-- begin INPUT --

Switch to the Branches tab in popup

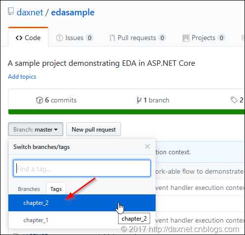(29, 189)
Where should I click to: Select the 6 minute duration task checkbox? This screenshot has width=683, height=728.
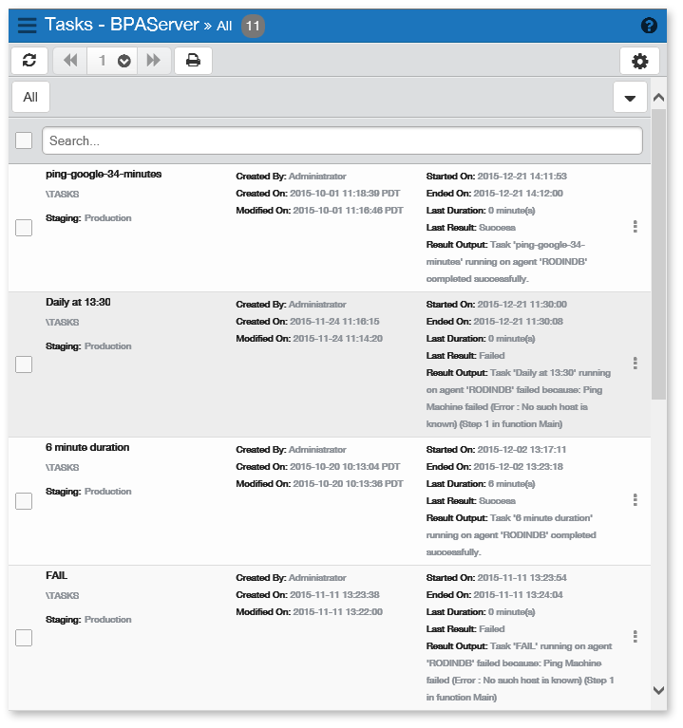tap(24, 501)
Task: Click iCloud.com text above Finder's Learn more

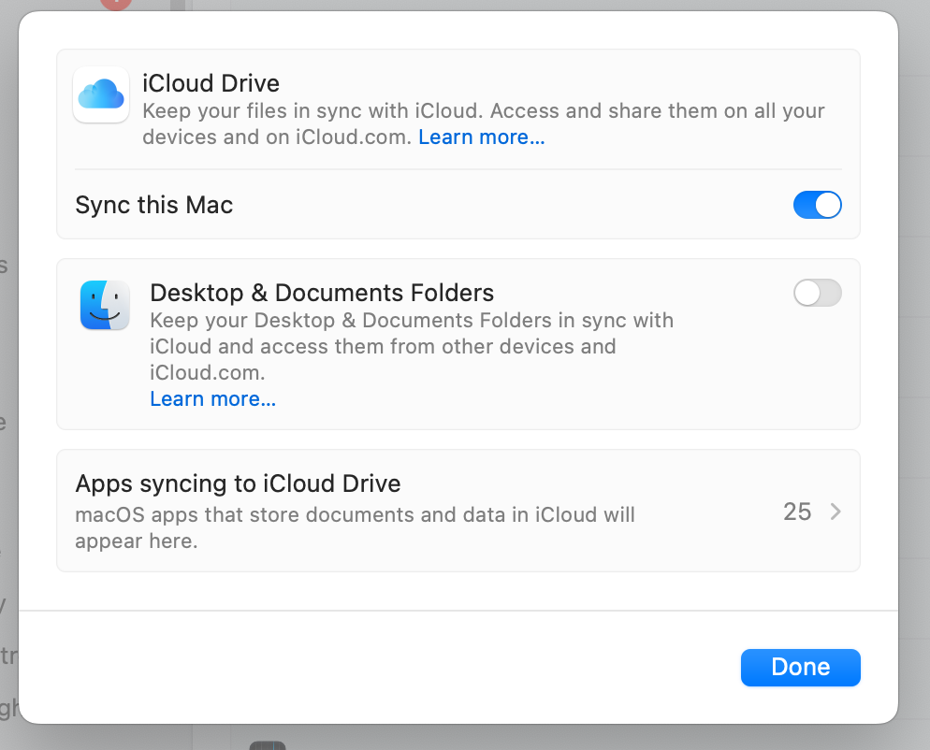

-- end INPUT --

▸ PROBLEM TO SOLVE: Rewrite all of the entries above, substituting "pop-up window" for "popup" and leaving everything else unchanged. Leave the pictures out of your answer.

▸ EXERCISE ANSWER:
Switch to the Branches tab in pop-up window

(29, 189)
Where should I click to: Select the 6 minute duration task checkbox? This screenshot has width=683, height=728.
tap(24, 501)
Task: Click iCloud.com text above Finder's Learn more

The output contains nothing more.